Dupont Aline, Sommer Felix, Zhang Kaiyi, Repnik Urska, Basic Marijana, Bleich André, Kühnel Mark, Bäckhed Fredrik, Litvak Yael, Fulde Marcus, Rosenshine Ilan, Hornef Mathias W
Institute for Medical Microbiology, RWTH Aachen University Hospital, Aachen, Germany.
Institute of Medical Microbiology and Hospital Epidemiology, Hannover Medical School, Hannover, Germany.
PLoS Pathog. 2016 May 9;12(5):e1005616. doi: 10.1371/journal.ppat.1005616. eCollection 2016 May.
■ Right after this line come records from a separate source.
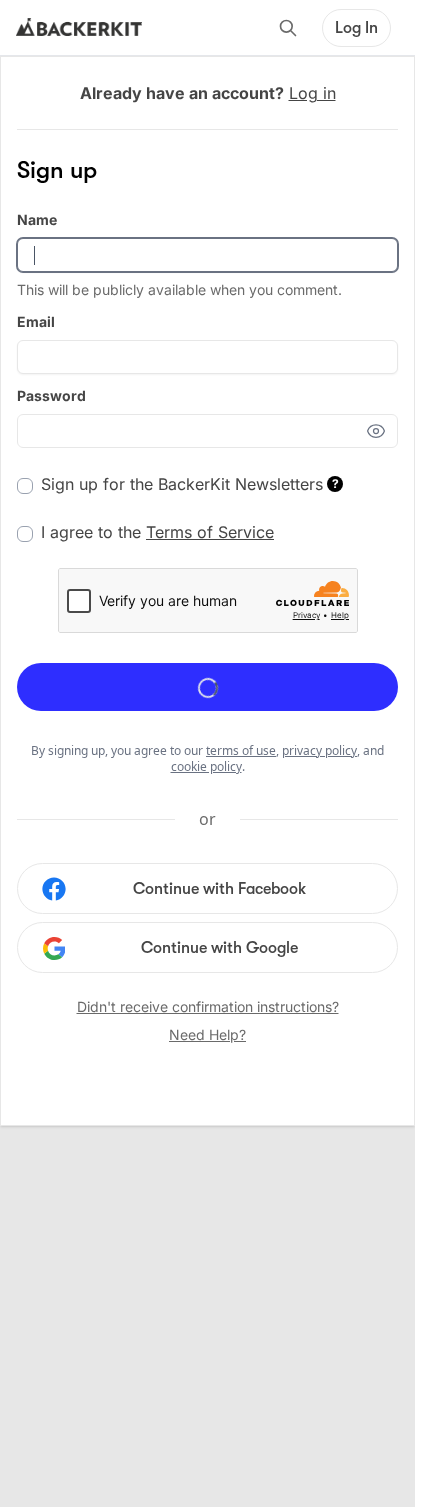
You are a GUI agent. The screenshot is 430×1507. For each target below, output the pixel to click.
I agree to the (157, 532)
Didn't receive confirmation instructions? (208, 1006)
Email (36, 321)
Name (37, 219)
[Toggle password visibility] (382, 431)
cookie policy (206, 766)
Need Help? (207, 1034)
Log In (356, 28)
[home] (79, 28)
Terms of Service (210, 532)
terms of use (241, 750)
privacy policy (319, 750)
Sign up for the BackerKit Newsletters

Enteropathogenic Escherichia coli (EPEC) represents a major causative agent of infant diarrhea associated with significant morbidity and mortality in developing countries. Although studied extensively in vitro, the investigation of the host-pathogen interaction in vivo has been hampered by the lack of a suitable small animal model. Using RT-PCR and global transcriptome analysis, high throughput 16S rDNA sequencing as well as immunofluorescence and electron microscopy, we characterize the EPEC-host interaction following oral challenge of newborn mice. Spontaneous colonization of the small intestine and colon of neonate mice that lasted until weaning was observed. Intimate attachment to the epithelial plasma membrane and microcolony formation were visualized only in the presence of a functional bundle forming pili (BFP) and type III secretion system (T3SS). Similarly, a T3SS-dependent EPEC-induced innate immune response, mediated via MyD88, TLR5 and TLR9 led to the induction of a distinct set of genes in infected intestinal epithelial cells. Infection-induced alterations of the microbiota composition remained restricted to the postnatal period. Although EPEC colonized the adult intestine in the absence of a competing microbiota, no microcolonies were observed at the small intestinal epithelium. Here, we introduce the first suitable mouse infection model and describe an age-dependent, virulence factor-dependent attachment of EPEC to enterocytes in vivo.
肠致病性大肠杆菌(EPEC)是发展中国家婴儿腹泻的主要病原体,与显著的发病率和死亡率相关。尽管在体外进行了广泛研究,但由于缺乏合适的小动物模型,体内宿主-病原体相互作用的研究受到了阻碍。我们使用逆转录聚合酶链反应(RT-PCR)、全局转录组分析、高通量16S核糖体DNA测序以及免疫荧光和电子显微镜,对新生小鼠口服攻击后EPEC与宿主的相互作用进行了表征。观察到新生小鼠的小肠和结肠自发定植,这种定植持续到断奶。只有在功能性束状菌毛(BFP)和III型分泌系统(T3SS)存在的情况下,才能观察到与上皮细胞质膜的紧密附着和微菌落形成。同样,通过MyD88、TLR5和TLR9介导的T3SS依赖性EPEC诱导的先天免疫反应,导致受感染的肠上皮细胞中一组独特基因的诱导。感染引起的微生物群组成变化仅限于出生后时期。尽管在没有竞争性微生物群的情况下EPEC定殖于成年肠道,但在小肠上皮未观察到微菌落。在这里,我们介绍了第一个合适的小鼠感染模型,并描述了EPEC在体内对肠上皮细胞的年龄依赖性、毒力因子依赖性附着。